Saturday, April 27, 2013

Meditation - Pure and SImple

Last weekend I went on my meditation retreat at Insight Meditation Society in Barre, MA. I signed up for this retreat in September 2012, so must have had some intuition that it was the right time for me. I had been signed up previously to go to IMS but cancelled at the last minute, I think two summers ago.

I was very agitated when I arrived. It was the day that the city of Boston was in lockdown because of the young terrorist on the loose. I made the grave mistake of listening to news stations all the way up. I also think I was afraid that I would learn something about myself that I was, well, afraid of.

The experience of being on a silent meditation retreat was very interesting. We became silent after dinner on Friday night, and remained silent until Sunday at noon. All day Saturday was pretty grueling. We went from sitting meditation, to walking meditation, to dharma talks. The focus of the meditation was simple breath meditation, but then we added focusing on other things. Our teacher, Chaz, spoke about the focus of meditation being in the body sensations, so whether it is the breath, or your pain from sitting for so long. That it is the feeling of the present moment that we strive for, awareness of the present moment.

On Sunday morning during our morning talk, Chaz spoke about the fact that we were all probably anxious about going home, he suggested that we focus on home as our meditation object. That confused me a lot, because to me, home meant lots of things: my husband, the laundry, food for the week, the paper I needed to write. But the gist I got from that is that meditation isn't supposed to be an escape from anything, but a very honest and clear way of looking at it, from how it is at this moment to you.

I terms of my artwork, this idea made me think that meditation can affect my artwork as a source of better concentration, a clearer idea of who I am as an artist, and as a method of finding openness to what comes, perhaps with patience and flexibility. Not going into the past or future.

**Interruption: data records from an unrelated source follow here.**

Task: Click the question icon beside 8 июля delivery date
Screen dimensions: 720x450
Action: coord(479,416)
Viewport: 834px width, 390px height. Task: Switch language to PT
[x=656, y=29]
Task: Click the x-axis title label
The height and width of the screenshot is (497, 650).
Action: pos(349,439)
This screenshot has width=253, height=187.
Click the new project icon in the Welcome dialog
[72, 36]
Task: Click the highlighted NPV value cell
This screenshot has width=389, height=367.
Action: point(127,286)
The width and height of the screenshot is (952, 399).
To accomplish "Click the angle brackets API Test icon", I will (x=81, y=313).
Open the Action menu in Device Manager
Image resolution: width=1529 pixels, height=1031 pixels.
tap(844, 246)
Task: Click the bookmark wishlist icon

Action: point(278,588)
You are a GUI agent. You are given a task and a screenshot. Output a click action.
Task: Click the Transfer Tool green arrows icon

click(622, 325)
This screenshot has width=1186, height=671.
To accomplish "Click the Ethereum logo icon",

BUT I also thought of artwork as subject of meditation, which would answer my question about the making of process artwork, in the way that one will just put down colors and shapes that come directly from their meditative experience, and may represent the bubbling up of ancestral imagery or processing of unfinished business.

There was also a time on the weekend where we were doing walking meditation, and we were asked to switch between our senses, moving to seeing and hearing as we walked. One of the students mentioned that this was a powerful experience for her and that she was much more able to remain present incorporating the sense of sound. I also felt that sound was a very engaging sense for me.

So I think that if there were to be a conclusion, it is that there are many ways to initiate our being in the present moment, and that there is no end to the benefits that can provide for us. There are different types of meditation, and they will be different for all of us.

I do have to say that the next day, while teaching, I felt that my speech was more articulate, my voice was much more relaxed, and I even felt more at ease when doing Pilates with my class. My spine felt flexible and rolled smoothly. I was comfortable speaking about my experience to others, and was calm in doing so as well.

Today, a week later, I am struggling with feeling in the moment, and calm. I feel anxious and fearful about what lies ahead, and keep having to bring myself home to the present moment. But the truth is that I can, and I do. My mind goes there, as I have started to train it to do. It's really great.